Geschichte ihrer Liebe: Vita & Virginia
Mein Kopf ist zu vernebelt um durchzublicken“, schreibt Virginia am 15. Dezember 1922 in ihr Tagebuch. „Dies ist zum Teil auf das Dinner mit der anmutigen begabten aristokratischen Vita Sackville-West gestern Abend bei Clive zurückzuführen.“ Ein Abend mit Folgen. Die beiden Protagonistinnen: Vita und Virginia.
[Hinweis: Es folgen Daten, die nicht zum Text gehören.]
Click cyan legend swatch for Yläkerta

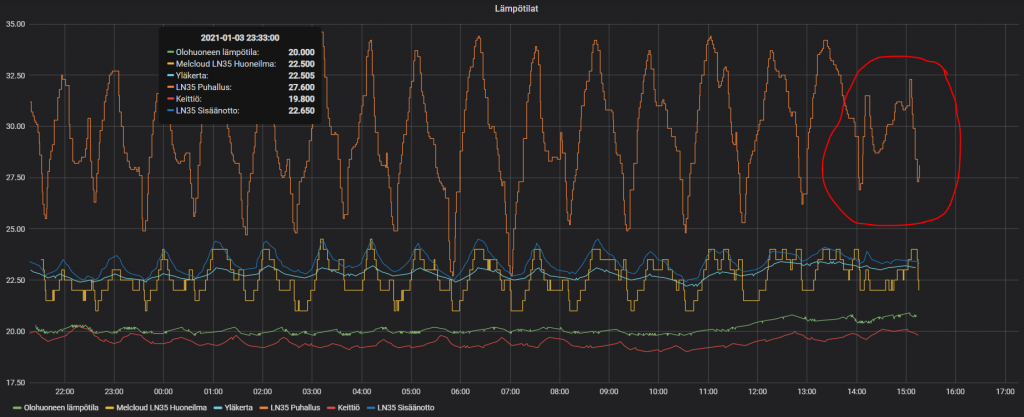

Da ist die vierzigjährige Virginia Woolf, die gerade im Begriff ist, sich in England einen Platz als Schriftstellerin zu erobern. Mit ihrem Mann Leonard zusammen hat sie die Hogarth Press, einen eigenen Verlag gegründet, beide sind sie das Zentrum des intellektuell-elitären Bloomsbury-Zirkel. Woolf steht einerseits mitten im Leben, andererseits wird sie immer wieder von psychischen Zusammenbrüchen heimgesucht, vermutlich Folgen ihres frühen sexuellen Missbrauchs durch ihre Brüder.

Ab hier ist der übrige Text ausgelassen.